A new era in the Middle East was launched Tuesday night, as Prime Minister Benjamin Netanyahu and his conservative-religious coalition partners took their oaths of office under governing guidelines nearly universally condemned in the Arab world.
Despite a soothing inaugural speech calling on Israel’s Arab neighbors to “widen the circle of peace” and enter negotiations with no preconditions, Netanyahu was lambasted by Arab commentators from Algeria to the Persian Gulf, even before he made his first official move.
“Let us conduct direct negotiations for peace, negotiations that will carry the Middle East to an era of stability and prosperity, negotiations without preconditions,” Netanyahu said from the podium of the Knesset.
“That is the key: There are no preconditions!

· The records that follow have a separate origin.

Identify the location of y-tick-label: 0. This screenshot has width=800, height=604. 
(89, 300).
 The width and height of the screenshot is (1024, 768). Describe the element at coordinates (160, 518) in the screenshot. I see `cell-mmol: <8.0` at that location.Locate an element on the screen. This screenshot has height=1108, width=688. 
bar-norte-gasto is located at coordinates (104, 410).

Each side can present its concepts and positions without forcing the other side to accept these conditions in advance,” Netanyahu said. “We can reach a real peace with our neighbors.”
The policy guidelines signed by the coalition partners are a considerable departure from the land-for-peace approach of Prime Minister Shimon Peres, who left office last night with a warning to Netanyahu not to diverge from the path blazed by the out-going government.
“I fear, my friend the prime minister, that you will quickly discover that the platform on which you were elected cannot serve as a recipe for success and progress in the peace process,” Peres said in his farewell speech from the Knesset. “I hope you will continue to walk on the great path which has been prepared over the past four years.”
Netanyahu, who squeaked past Peres in elections three weeks ago, vowed to put Israeli security above everything and seek peace with fewer concessions and more safeguards, something the Israeli left and the Arab world say is a chimera.
The guidelines rule out a Palestinian state or “any foreign sovereignty west of the Jordan River,” meaning the West Bank; oppose any right of Palestinians abroad to come live in the West Bank; declare that Israeli sovereignty over the Golan Heights will be the basis for an arrangement with Syria; assert that Jerusalem shall never be shared; insist that the Israeli army will have complete freedom of action to fight terror and support further Jewish settlement in the West Bank and Gaza Strip.
The Arab world, splintered since Iraq invaded Kuwait in 1990, this weekend will hold its first summit since then to confront the new Israeli government.